[Saved data entries]
* * *

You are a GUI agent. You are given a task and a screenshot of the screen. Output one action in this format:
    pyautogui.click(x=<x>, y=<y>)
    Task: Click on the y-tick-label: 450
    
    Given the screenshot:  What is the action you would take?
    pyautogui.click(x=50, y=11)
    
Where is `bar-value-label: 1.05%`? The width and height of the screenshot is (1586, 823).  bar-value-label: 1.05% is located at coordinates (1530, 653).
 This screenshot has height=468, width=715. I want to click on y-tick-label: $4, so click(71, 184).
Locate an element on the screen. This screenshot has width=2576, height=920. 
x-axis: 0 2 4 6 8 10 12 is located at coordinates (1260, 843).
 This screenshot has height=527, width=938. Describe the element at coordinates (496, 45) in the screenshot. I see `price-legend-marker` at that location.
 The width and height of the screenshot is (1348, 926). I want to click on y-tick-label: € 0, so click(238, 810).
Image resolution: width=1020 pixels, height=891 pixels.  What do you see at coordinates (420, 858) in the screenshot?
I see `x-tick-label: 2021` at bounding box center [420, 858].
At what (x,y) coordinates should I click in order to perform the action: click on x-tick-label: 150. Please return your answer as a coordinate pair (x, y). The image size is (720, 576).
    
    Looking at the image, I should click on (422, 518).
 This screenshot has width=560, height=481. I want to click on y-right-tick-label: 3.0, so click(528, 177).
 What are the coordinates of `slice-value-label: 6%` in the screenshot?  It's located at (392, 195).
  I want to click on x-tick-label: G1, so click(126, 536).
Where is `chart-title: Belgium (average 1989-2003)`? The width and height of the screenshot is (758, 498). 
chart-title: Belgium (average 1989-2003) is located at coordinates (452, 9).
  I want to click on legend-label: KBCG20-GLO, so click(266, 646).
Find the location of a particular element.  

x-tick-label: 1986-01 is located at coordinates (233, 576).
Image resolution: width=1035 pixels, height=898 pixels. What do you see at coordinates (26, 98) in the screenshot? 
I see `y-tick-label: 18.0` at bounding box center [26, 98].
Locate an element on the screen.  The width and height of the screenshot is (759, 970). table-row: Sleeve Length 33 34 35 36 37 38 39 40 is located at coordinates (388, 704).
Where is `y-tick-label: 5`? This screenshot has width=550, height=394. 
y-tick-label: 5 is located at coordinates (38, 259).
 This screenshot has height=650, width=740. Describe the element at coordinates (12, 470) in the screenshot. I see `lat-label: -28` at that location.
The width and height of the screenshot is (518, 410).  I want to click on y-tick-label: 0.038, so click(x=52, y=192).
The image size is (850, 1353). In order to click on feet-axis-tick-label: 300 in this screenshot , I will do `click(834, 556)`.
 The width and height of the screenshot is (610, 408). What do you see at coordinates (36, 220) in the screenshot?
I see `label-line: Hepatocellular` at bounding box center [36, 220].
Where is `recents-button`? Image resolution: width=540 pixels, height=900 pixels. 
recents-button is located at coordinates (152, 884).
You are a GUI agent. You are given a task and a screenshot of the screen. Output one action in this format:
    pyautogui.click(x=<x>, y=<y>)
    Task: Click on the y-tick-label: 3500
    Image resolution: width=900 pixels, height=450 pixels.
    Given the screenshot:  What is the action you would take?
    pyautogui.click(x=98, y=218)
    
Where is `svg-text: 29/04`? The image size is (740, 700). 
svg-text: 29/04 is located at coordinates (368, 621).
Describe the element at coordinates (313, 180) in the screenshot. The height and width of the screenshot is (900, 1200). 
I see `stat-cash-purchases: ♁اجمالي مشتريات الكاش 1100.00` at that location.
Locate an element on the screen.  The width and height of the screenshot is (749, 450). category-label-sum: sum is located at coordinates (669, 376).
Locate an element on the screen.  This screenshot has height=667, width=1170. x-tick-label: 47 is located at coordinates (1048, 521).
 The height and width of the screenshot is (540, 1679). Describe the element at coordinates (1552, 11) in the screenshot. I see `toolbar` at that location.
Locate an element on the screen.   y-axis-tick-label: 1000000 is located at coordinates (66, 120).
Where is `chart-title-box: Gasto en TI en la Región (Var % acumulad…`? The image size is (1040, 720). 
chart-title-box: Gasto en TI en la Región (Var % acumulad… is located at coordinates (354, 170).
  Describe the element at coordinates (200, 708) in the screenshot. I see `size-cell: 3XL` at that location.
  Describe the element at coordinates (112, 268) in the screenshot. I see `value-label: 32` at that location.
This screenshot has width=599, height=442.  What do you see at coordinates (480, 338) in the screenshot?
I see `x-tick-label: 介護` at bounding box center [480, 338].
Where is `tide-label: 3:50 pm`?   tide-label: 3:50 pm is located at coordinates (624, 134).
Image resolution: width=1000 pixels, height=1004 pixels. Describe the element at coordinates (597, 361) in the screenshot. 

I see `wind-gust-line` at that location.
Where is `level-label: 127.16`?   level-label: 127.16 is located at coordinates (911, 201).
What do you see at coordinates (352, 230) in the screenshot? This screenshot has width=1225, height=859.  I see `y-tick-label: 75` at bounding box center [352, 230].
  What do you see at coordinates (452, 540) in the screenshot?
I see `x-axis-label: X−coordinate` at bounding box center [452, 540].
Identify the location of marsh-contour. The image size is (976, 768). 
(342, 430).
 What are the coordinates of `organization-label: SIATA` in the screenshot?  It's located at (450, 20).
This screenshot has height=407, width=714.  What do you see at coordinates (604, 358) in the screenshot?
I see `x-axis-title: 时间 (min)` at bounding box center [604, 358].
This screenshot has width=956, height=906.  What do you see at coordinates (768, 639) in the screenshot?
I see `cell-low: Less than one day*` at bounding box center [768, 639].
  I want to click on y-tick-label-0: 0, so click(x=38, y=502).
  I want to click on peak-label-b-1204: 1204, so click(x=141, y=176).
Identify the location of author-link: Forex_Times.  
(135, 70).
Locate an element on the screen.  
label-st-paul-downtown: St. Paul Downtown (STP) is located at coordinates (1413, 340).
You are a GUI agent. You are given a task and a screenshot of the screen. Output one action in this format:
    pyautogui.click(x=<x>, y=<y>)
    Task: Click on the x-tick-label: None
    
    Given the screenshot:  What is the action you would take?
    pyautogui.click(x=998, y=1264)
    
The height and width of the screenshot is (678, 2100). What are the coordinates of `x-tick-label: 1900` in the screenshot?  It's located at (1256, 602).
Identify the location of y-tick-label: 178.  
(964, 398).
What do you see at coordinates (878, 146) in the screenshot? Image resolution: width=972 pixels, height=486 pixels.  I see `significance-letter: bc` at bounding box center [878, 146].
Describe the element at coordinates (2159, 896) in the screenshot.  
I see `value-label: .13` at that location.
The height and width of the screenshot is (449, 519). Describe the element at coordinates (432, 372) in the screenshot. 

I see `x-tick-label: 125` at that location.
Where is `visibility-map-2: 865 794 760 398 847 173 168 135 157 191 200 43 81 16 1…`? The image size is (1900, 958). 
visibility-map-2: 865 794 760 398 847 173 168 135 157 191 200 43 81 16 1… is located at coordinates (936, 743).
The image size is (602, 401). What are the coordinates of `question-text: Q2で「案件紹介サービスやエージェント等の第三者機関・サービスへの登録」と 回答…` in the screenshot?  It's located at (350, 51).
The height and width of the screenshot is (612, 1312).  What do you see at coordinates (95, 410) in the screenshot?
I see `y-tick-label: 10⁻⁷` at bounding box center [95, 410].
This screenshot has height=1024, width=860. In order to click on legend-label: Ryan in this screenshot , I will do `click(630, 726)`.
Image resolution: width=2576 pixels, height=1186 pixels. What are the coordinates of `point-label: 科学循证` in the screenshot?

* * *

### TASK TO CARRY OUT
Recast all the items above as a JSON list of strings, one string per line, with blank lines omitted.

### EXPECTED OUTPUT
[
  "You are a GUI agent. You are given a task and a screenshot of the screen. Output one action in this format:",
  "    pyautogui.click(x=<x>, y=<y>)",
  "    Task: Click on the y-tick-label: 450",
  "    Given the screenshot:  What is the action you would take?",
  "    pyautogui.click(x=50, y=11)",
  "Where is `bar-value-label: 1.05%`? The width and height of the screenshot is (1586, 823).  bar-value-label: 1.05% is located at coordinates (1530, 653).",
  " This screenshot has height=468, width=715. I want to click on y-tick-label: $4, so click(71, 184).",
  "Locate an element on the screen. This screenshot has width=2576, height=920. ",
  "x-axis: 0 2 4 6 8 10 12 is located at coordinates (1260, 843).",
  " This screenshot has height=527, width=938. Describe the element at coordinates (496, 45) in the screenshot. I see `price-legend-marker` at that location.",
  " The width and height of the screenshot is (1348, 926). I want to click on y-tick-label: € 0, so click(238, 810).",
  "Image resolution: width=1020 pixels, height=891 pixels.  What do you see at coordinates (420, 858) in the screenshot?",
  "I see `x-tick-label: 2021` at bounding box center [420, 858].",
  "At what (x,y) coordinates should I click in order to perform the action: click on x-tick-label: 150. Please return your answer as a coordinate pair (x, y). The image size is (720, 576).",
  "    Looking at the image, I should click on (422, 518).",
  " This screenshot has width=560, height=481. I want to click on y-right-tick-label: 3.0, so click(528, 177).",
  " What are the coordinates of `slice-value-label: 6%` in the screenshot?  It's located at (392, 195).",
  "  I want to click on x-tick-label: G1, so click(126, 536).",
  "Where is `chart-title: Belgium (average 1989-2003)`? The width and height of the screenshot is (758, 498). ",
  "chart-title: Belgium (average 1989-2003) is located at coordinates (452, 9).",
  "  I want to click on legend-label: KBCG20-GLO, so click(266, 646).",
  "Find the location of a particular element.  ",
  "x-tick-label: 1986-01 is located at coordinates (233, 576).",
  "Image resolution: width=1035 pixels, height=898 pixels. What do you see at coordinates (26, 98) in the screenshot? ",
  "I see `y-tick-label: 18.0` at bounding box center [26, 98].",
  "Locate an element on the screen.  The width and height of the screenshot is (759, 970). table-row: Sleeve Length 33 34 35 36 37 38 39 40 is located at coordinates (388, 704).",
  "Where is `y-tick-label: 5`? This screenshot has width=550, height=394. ",
  "y-tick-label: 5 is located at coordinates (38, 259).",
  " This screenshot has height=650, width=740. Describe the element at coordinates (12, 470) in the screenshot. I see `lat-label: -28` at that location.",
  "The width and height of the screenshot is (518, 410).  I want to click on y-tick-label: 0.038, so click(x=52, y=192).",
  "The image size is (850, 1353). In order to click on feet-axis-tick-label: 300 in this screenshot , I will do `click(834, 556)`.",
  " The width and height of the screenshot is (610, 408). What do you see at coordinates (36, 220) in the screenshot?",
  "I see `label-line: Hepatocellular` at bounding box center [36, 220].",
  "Where is `recents-button`? Image resolution: width=540 pixels, height=900 pixels. ",
  "recents-button is located at coordinates (152, 884).",
  "You are a GUI agent. You are given a task and a screenshot of the screen. Output one action in this format:",
  "    pyautogui.click(x=<x>, y=<y>)",
  "    Task: Click on the y-tick-label: 3500",
  "    Image resolution: width=900 pixels, height=450 pixels.",
  "    Given the screenshot:  What is the action you would take?",
  "    pyautogui.click(x=98, y=218)",
  "Where is `svg-text: 29/04`? The image size is (740, 700). ",
  "svg-text: 29/04 is located at coordinates (368, 621).",
  "Describe the element at coordinates (313, 180) in the screenshot. The height and width of the screenshot is (900, 1200). ",
  "I see `stat-cash-purchases: ♁اجمالي مشتريات الكاش 1100.00` at that location.",
  "Locate an element on the screen.  The width and height of the screenshot is (749, 450). category-label-sum: sum is located at coordinates (669, 376).",
  "Locate an element on the screen.  This screenshot has height=667, width=1170. x-tick-label: 47 is located at coordinates (1048, 521).",
  " The height and width of the screenshot is (540, 1679). Describe the element at coordinates (1552, 11) in the screenshot. I see `toolbar` at that location.",
  "Locate an element on the screen.   y-axis-tick-label: 1000000 is located at coordinates (66, 120).",
  "Where is `chart-title-box: Gasto en TI en la Región (Var % acumulad…`? The image size is (1040, 720). ",
  "chart-title-box: Gasto en TI en la Región (Var % acumulad… is located at coordinates (354, 170).",
  "  Describe the element at coordinates (200, 708) in the screenshot. I see `size-cell: 3XL` at that location.",
  "  Describe the element at coordinates (112, 268) in the screenshot. I see `value-label: 32` at that location.",
  "This screenshot has width=599, height=442.  What do you see at coordinates (480, 338) in the screenshot?",
  "I see `x-tick-label: 介護` at bounding box center [480, 338].",
  "Where is `tide-label: 3:50 pm`?   tide-label: 3:50 pm is located at coordinates (624, 134).",
  "Image resolution: width=1000 pixels, height=1004 pixels. Describe the element at coordinates (597, 361) in the screenshot. ",
  "I see `wind-gust-line` at that location.",
  "Where is `level-label: 127.16`?   level-label: 127.16 is located at coordinates (911, 201).",
  "What do you see at coordinates (352, 230) in the screenshot? This screenshot has width=1225, height=859.  I see `y-tick-label: 75` at bounding box center [352, 230].",
  "  What do you see at coordinates (452, 540) in the screenshot?",
  "I see `x-axis-label: X−coordinate` at bounding box center [452, 540].",
  "Identify the location of marsh-contour. The image size is (976, 768). ",
  "(342, 430).",
  " What are the coordinates of `organization-label: SIATA` in the screenshot?  It's located at (450, 20).",
  "This screenshot has height=407, width=714.  What do you see at coordinates (604, 358) in the screenshot?",
  "I see `x-axis-title: 时间 (min)` at bounding box center [604, 358].",
  "This screenshot has width=956, height=906.  What do you see at coordinates (768, 639) in the screenshot?",
  "I see `cell-low: Less than one day*` at bounding box center [768, 639].",
  "  I want to click on y-tick-label-0: 0, so click(x=38, y=502).",
  "  I want to click on peak-label-b-1204: 1204, so click(x=141, y=176).",
  "Identify the location of author-link: Forex_Times.  ",
  "(135, 70).",
  "Locate an element on the screen.  ",
  "label-st-paul-downtown: St. Paul Downtown (STP) is located at coordinates (1413, 340).",
  "You are a GUI agent. You are given a task and a screenshot of the screen. Output one action in this format:",
  "    pyautogui.click(x=<x>, y=<y>)",
  "    Task: Click on the x-tick-label: None",
  "    Given the screenshot:  What is the action you would take?",
  "    pyautogui.click(x=998, y=1264)",
  "The height and width of the screenshot is (678, 2100). What are the coordinates of `x-tick-label: 1900` in the screenshot?  It's located at (1256, 602).",
  "Identify the location of y-tick-label: 178.  ",
  "(964, 398).",
  "What do you see at coordinates (878, 146) in the screenshot? Image resolution: width=972 pixels, height=486 pixels.  I see `significance-letter: bc` at bounding box center [878, 146].",
  "Describe the element at coordinates (2159, 896) in the screenshot.  ",
  "I see `value-label: .13` at that location.",
  "The height and width of the screenshot is (449, 519). Describe the element at coordinates (432, 372) in the screenshot. ",
  "I see `x-tick-label: 125` at that location.",
  "Where is `visibility-map-2: 865 794 760 398 847 173 168 135 157 191 200 43 81 16 1…`? The image size is (1900, 958). ",
  "visibility-map-2: 865 794 760 398 847 173 168 135 157 191 200 43 81 16 1… is located at coordinates (936, 743).",
  "The image size is (602, 401). What are the coordinates of `question-text: Q2で「案件紹介サービスやエージェント等の第三者機関・サービスへの登録」と 回答…` in the screenshot?  It's located at (350, 51).",
  "The height and width of the screenshot is (612, 1312).  What do you see at coordinates (95, 410) in the screenshot?",
  "I see `y-tick-label: 10⁻⁷` at bounding box center [95, 410].",
  "This screenshot has height=1024, width=860. In order to click on legend-label: Ryan in this screenshot , I will do `click(630, 726)`.",
  "Image resolution: width=2576 pixels, height=1186 pixels. What are the coordinates of `point-label: 科学循证` in the screenshot?"
]